Urology patients at 'significant' risk, review finds

 

Urology patients in Dunedin have been at ''significant'' risk while specialists argued with senior management over staffing and refused some work in a bid to force managers to act, an external review released yesterday reveals.

The review found patients had waited up to three years for follow-up appointments, cancer patients more than six months for surgery, and surveillance cystoscopy cases were up to a year overdue.

''It is the review committee's view that the apparent level of clinical risk is concerning and that urgent action is required to fully identify the level of risk and manage it as a high priority to avoid patients being adversely affected,'' the report says.

The review was commissioned in June because of a long-running row between specialists and senior managers. The specialists wanted it to happen last year.

In November they agreed to withhold some services to protest against the delay.

''The clinicians agreed between themselves that they would not consider any additional work ... until a service improvement plan was in place.

''This decision has resulted in a significant decline in waiting times and ability to meet targets over the last six months at the Dunedin site.''

The Dunedin facility was inadequate, and the report says it must undergo improvement soon.

The contrast with the Southland outpatient facility was ''staggering'', the report said.

The flow rate room in Dunedin ''smelt'' and was too small. It was not sufficiently accessible for older people or those with limited mobility.

''These changes cannot wait until the details of the Dunedin facilities rebuild are confirmed.''

The three external reviewers included Andrew Lienert, clinical director of urology at Counties Manukau DHB.

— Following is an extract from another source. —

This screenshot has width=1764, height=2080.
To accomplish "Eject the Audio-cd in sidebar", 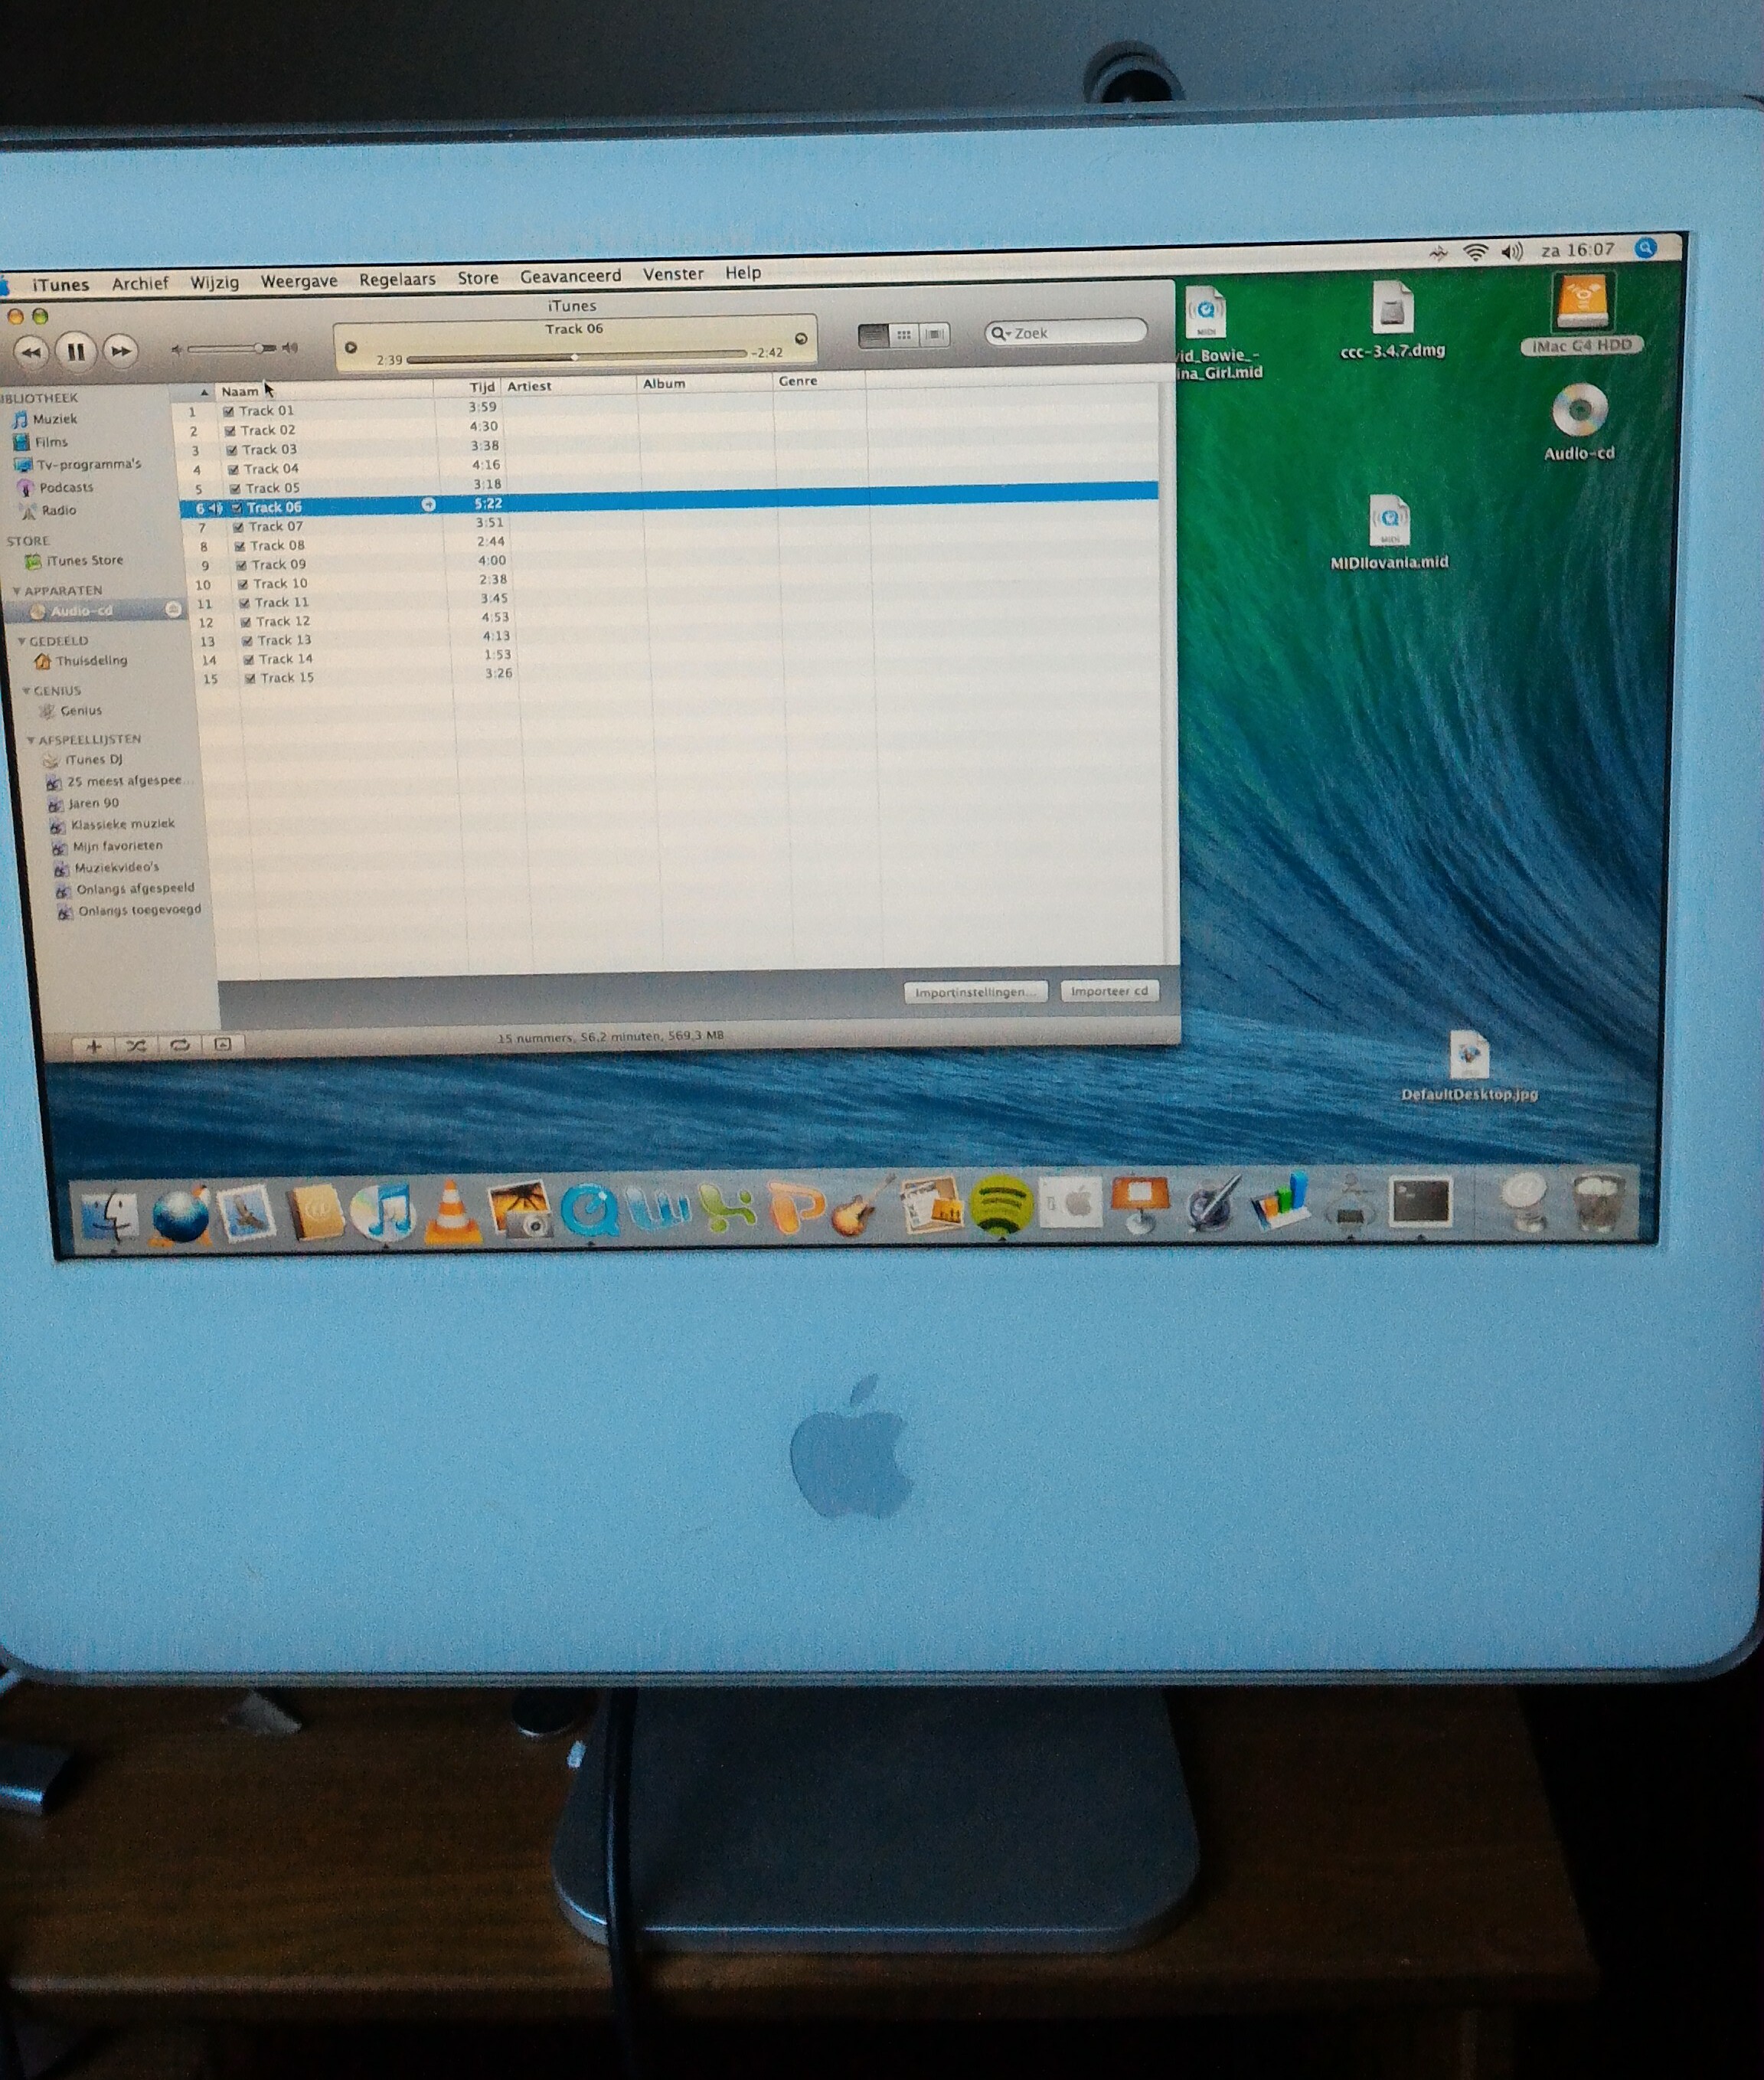I will click(x=173, y=609).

Dunedin urologists believed the department needed another specialist. The report suggests more work is needed to assess the need, looking at both Southland and Otago, before a decision was made.

The two sites, Dunedin and Invercargill, needed to work together much more closely. There was a sense of them competing for resources.

The Dunedin service had had three service managers in the past 18 months.

Secretaries and other booking staff were having to make clinical decisions through the patient booking system.

The Dunedin urology nurse was working outside their training, putting them at potential risk.

''It seemed that staff roles have grown to cover areas where resource/personnel have been stripped out,'' the report said.

''This situation has led to staff who are overworked, stressed out, frustrated and feeling as if they are working beyond their levels of knowledge and competence, at times straying into clinical areas with little support and guidance.''

The review says an external facilitator might be needed for a time to smooth the relationship between doctors and managers.

More procedures needed to be performed in outpatient clinics to ease pressure on theatres.

''The apparent barrier is lack of space and an unsuitable environment to be able to clean scopes and provide necessary sterility.''

The report said it ''seems odd'' that Dunedin Hospital's infection control team refused to let the service introduce an ultrasound infection wipe system which was allowed in Southland and many other places.

SDHB chief executive Chris Fleming said yesterday one patient had a cancer recurrence after experiencing a follow-up delay.

''What we don't know is whether it is related or not.

''I believe they're OK but clearly it is an unsatisfactory situation.''

He agreed senior management took too long to commission the report.

Mr Fleming was confident relationships would improve, and doctors would be closely involved in making the changes.

Personnel changes in senior management had eased the tensions, and it was unlikely an external facilitator would be required.

Mr Fleming said the required facility changes could be made without huge expense.

The flow rate room was ''disgusting'', Mr Fleming said, and ''we are going to have to do something''.

Mr Fleming said he would hire the additional 0.5 full-time equivalent urologist requested by the department if the work on service need and configuration determined it was necessary.